Set --show-fps=false or --show-gaze-ratio=false to hide the default text
overlays, or --show-psnr=true to enable output PSNR. Set
--log-pipeline-timing to print source capture, resize/prep, pack, input
upload/preprocess, model, visualization, display, and total timing. The native CLI
defaults to the model generation budget (--max-gaze-tokens-each-frame 0) and a
640px-wide aspect-preserving source resize for realtime use. --mode tiled
defaults to a 1280px-wide source frame, --top-k 2,
--max-gaze-tokens-each-frame 0, --frames-per-clip 2, and
--tile-batch-size 64; set --frames-per-clip 16 explicitly when you want the
upstream long-context clip length. The
viewer keeps prepared frame tensors rolling so multi-frame clips only
upload/preprocess the newest frame. Pass an explicit nonzero
--max-gaze-tokens-each-frame to cap generation for performance, or pass
explicit --top-k, --tile-batch-size, --inference-width, and
--inference-height values for fixed full-resolution inspection. Native
realtime requests a 640x360 camera stream when height is omitted so camera
decode does not dominate the realtime path.

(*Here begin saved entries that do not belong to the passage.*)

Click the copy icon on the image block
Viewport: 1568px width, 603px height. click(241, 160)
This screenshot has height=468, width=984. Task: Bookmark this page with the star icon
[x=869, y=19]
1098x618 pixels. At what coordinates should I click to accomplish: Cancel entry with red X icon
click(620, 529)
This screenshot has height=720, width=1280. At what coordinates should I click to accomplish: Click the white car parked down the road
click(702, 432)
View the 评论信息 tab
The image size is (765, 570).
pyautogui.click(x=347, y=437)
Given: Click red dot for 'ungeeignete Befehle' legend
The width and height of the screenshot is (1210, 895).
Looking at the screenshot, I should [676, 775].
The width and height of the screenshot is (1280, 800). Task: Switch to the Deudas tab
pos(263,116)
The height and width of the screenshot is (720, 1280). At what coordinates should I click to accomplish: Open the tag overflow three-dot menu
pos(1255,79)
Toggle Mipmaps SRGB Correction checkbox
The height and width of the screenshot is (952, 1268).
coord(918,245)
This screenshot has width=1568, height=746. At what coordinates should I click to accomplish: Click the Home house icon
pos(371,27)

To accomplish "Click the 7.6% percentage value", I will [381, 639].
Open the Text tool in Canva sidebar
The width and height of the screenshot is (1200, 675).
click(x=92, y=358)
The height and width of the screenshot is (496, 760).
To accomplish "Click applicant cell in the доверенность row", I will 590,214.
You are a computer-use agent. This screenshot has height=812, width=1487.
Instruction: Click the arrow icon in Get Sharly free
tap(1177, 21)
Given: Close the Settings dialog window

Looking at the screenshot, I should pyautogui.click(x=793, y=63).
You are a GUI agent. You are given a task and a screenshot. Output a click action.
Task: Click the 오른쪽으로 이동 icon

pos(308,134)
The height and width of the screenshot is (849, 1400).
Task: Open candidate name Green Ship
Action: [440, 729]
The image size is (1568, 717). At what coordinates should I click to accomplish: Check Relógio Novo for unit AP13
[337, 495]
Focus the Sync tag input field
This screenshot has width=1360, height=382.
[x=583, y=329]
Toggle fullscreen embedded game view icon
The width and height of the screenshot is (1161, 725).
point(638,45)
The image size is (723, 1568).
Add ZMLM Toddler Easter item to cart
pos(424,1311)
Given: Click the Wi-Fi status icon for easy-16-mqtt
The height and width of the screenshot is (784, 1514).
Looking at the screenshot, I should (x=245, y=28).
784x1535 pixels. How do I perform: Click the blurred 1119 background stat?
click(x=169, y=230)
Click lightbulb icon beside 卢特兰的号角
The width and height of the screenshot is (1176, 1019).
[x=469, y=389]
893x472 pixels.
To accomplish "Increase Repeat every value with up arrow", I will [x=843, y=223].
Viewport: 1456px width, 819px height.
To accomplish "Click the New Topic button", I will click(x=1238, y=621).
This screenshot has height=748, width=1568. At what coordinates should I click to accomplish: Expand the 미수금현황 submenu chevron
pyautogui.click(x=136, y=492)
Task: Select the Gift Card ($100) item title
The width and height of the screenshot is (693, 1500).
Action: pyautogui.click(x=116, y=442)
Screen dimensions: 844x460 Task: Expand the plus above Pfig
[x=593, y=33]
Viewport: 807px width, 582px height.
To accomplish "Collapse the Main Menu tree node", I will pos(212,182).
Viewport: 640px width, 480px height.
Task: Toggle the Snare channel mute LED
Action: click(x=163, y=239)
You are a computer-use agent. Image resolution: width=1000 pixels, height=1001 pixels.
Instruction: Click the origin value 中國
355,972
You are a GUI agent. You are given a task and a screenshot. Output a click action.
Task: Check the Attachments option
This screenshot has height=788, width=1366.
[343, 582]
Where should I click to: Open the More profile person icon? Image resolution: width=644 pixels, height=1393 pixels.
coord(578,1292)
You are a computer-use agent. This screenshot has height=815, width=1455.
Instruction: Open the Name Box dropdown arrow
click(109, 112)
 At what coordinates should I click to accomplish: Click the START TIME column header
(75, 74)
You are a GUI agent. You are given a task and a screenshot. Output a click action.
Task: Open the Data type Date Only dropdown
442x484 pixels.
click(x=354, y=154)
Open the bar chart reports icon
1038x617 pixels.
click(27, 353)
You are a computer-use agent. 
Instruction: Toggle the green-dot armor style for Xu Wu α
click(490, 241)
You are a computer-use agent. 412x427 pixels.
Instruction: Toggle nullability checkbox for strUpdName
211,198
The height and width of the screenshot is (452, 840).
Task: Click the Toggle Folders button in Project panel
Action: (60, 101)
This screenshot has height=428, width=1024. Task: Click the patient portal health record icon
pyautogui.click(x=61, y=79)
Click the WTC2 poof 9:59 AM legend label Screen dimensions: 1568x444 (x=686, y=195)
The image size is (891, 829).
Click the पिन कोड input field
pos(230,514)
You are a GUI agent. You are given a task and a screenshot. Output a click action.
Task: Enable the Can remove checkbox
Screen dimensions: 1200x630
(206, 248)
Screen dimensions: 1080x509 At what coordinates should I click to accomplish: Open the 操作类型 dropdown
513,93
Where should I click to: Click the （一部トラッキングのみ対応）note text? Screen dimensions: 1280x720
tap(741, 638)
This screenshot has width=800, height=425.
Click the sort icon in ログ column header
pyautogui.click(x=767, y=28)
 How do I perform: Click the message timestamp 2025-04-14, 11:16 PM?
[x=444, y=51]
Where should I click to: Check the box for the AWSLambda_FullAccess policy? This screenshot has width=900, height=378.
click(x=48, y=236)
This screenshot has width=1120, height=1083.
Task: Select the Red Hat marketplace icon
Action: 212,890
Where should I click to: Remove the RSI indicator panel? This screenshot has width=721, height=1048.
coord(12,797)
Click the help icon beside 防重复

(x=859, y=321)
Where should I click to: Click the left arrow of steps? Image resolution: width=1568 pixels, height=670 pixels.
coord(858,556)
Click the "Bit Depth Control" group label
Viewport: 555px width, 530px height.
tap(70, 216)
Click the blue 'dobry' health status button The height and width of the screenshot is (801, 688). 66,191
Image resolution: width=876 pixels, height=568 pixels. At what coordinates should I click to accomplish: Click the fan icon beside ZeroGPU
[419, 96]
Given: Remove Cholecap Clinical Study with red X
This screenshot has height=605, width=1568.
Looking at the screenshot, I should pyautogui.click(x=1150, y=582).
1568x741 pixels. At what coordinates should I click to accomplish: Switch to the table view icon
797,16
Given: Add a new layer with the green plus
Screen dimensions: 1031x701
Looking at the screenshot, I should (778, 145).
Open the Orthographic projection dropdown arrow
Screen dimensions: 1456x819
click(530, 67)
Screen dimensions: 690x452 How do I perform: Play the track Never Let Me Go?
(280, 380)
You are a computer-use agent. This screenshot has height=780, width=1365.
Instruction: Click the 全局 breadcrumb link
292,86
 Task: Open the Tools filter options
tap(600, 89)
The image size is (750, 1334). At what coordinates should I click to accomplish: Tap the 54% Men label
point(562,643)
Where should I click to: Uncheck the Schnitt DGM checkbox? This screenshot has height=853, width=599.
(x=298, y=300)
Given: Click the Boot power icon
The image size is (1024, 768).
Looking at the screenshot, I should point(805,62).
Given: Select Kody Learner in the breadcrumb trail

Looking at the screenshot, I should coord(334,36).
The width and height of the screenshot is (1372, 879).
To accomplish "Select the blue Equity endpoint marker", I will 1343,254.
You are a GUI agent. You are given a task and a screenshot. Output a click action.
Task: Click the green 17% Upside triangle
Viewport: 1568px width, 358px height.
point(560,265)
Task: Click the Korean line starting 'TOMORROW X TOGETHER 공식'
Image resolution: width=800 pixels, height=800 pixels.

The output panel uses a subtle --blend-alpha default, and processed inference
frames are not overwritten by raw camera previews while a model task is in
flight; this keeps wasm output monotonic and makes interframe accumulation
easier to inspect.
Use --perf-summary-frames N (or perf-summary-frames=N on wasm) for a
deterministic static-source perf run: native prints a JSON summary and exits,
while wasm exposes live samples on window.__autogazePerf and the final summary
on window.__autogazePerfSummary.
Run cargo run -p bevy_burn_autogaze -- --help for accepted
values, aliases, and value ranges.
The native app accepts CLI flags; the wasm app accepts the same viewer/inference knobs through query parameters:
http://localhost:8080/?mode=tiled&visualization-mode=interframe&keyframe-duration=12&frames-per-clip=2&inference-width=1920&inference-height=1080&task-loss-requirement=0.7&tile-batch-size=4&show-fps=true&show-gaze-ratio=true&show-psnr=true
For headless browsers or machines without a webcam, run the same Bevy UI from a static source:
http://localhost:8080/?source=static&frames-per-clip=1&inference-width=1920&inference-height=1080
http://localhost:8080/?image-url=./frame.png&frames-per-clip=1
The web build fetches NVIDIA AutoGaze from Hugging Face by default. override
URLs with config-url and weights-url query parameters. the bevy crate pins
bevy to
ae2fcc0353d95e887470f0f6fc8a7e434e5549ce so burn and bevy resolve through
wgpu v29.
benches
AUTOGAZE_HF_DIR=/path/to/AutoGaze
AUTOGAZE_HF_DIR=/path/to/AutoGaze
AUTOGAZE_HF_DIR=/path/to/AutoGaze AUTOGAZE_VIDEO=/path/to/video.mp4
the benchmark suite covers full-resolution source clips (1280x720 and
1920x1080), resize-224, anyres-tile-224, embedding, trace generation, and a
real-model group when the autogaze hugging face snapshot is available. synthetic
backend benches run the full matrix across single-scale-224 and
multiscale-32-64-112-224 model layouts, so tiled high-resolution runs are
measured with the same AnyRes tile layout and multi-scale gaze-token layout used
by the NVIDIA config. real-model tile and KV-cache groups include 720p/1080p
two-frame cases plus 16-frame long-context cases. the real task-loss group
compares model-default stopping, disabled stopping, and an explicit 0.7
threshold for resize and tiled modes. the real video-file group decodes a short
RGBA clip with ffmpeg from AUTOGAZE_VIDEO (falling back to
/home/mosure/Videos/birds.mp4 when present) so deterministic tensor benches
can be compared against a real source pipeline. the tile-batch group measures 1080p
multiscale tiled embedding and trace generation across tile batch sizes 1,
2, 4, 8, 16, 32, and 64, which is useful for finding the fastest
batch that still fits the target backend and model. the RGBA e2e group measures
source RGBA conversion, trace generation, and crisp visualization together. the
visualization group also
measures full-blend, interframe-keyframe, and interframe-delta output
paths for single-scale and multi-scale crisp masks. the Bevy viewer bench
measures side-by-side visualization plus persistent image asset updates at 720p
and 1080p.
useful filters:
AUTOGAZE_HF_DIR=/path/to/AutoGaze
validation
cuda/webgpu backend tests and benches skip cleanly when the requested accelerator is not available on the host.